Supplied material: Begin

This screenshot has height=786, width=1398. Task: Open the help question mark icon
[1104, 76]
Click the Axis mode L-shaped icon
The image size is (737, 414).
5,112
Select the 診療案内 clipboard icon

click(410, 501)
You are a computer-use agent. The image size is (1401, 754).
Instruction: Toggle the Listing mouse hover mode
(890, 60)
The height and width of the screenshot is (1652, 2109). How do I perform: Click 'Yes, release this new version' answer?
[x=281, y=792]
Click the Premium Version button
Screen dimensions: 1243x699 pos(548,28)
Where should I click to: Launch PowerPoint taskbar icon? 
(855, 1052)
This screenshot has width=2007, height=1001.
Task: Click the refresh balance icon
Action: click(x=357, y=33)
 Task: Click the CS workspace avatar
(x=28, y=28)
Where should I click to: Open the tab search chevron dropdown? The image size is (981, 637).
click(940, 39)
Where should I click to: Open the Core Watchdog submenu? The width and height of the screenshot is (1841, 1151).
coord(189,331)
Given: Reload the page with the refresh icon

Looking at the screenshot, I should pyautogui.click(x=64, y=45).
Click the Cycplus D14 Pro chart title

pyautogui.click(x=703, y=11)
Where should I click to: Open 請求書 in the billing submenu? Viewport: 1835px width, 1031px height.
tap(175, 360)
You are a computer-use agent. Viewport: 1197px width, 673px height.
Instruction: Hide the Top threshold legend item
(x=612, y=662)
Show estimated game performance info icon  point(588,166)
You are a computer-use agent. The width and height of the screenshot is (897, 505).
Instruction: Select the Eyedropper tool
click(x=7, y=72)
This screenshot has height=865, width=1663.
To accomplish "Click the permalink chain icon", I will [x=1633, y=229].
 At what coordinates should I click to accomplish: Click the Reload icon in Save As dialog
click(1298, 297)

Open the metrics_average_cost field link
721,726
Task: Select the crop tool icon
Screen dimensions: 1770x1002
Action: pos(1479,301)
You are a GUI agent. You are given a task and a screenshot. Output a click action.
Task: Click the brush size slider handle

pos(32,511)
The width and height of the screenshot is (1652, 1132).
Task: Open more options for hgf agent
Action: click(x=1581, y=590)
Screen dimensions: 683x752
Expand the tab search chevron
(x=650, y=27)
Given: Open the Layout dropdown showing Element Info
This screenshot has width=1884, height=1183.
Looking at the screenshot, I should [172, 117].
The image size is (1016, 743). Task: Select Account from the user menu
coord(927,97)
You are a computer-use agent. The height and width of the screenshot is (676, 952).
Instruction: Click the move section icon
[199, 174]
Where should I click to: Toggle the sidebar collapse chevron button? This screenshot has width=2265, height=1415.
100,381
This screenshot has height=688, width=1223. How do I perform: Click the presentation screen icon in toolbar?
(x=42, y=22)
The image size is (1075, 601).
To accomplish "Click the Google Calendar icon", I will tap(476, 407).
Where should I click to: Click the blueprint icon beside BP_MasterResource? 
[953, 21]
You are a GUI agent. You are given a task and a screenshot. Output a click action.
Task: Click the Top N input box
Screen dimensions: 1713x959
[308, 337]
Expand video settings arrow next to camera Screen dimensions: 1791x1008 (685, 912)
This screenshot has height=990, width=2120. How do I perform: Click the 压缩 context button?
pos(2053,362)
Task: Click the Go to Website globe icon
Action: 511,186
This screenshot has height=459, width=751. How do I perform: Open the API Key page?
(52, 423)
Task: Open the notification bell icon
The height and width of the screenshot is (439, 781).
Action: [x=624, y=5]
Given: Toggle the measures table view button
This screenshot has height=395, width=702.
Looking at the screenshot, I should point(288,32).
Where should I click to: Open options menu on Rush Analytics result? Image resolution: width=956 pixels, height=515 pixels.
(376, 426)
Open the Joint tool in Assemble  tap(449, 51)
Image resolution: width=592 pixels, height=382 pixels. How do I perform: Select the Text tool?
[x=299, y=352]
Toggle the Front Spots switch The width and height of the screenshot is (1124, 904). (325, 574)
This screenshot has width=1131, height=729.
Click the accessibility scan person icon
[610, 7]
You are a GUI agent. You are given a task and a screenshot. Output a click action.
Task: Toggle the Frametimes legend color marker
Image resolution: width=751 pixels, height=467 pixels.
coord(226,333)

Supplied material: End

■ **Task objective**: Report the number of lines above containing the word "computer", with no other text.

■ **Solution to the exercise**: 4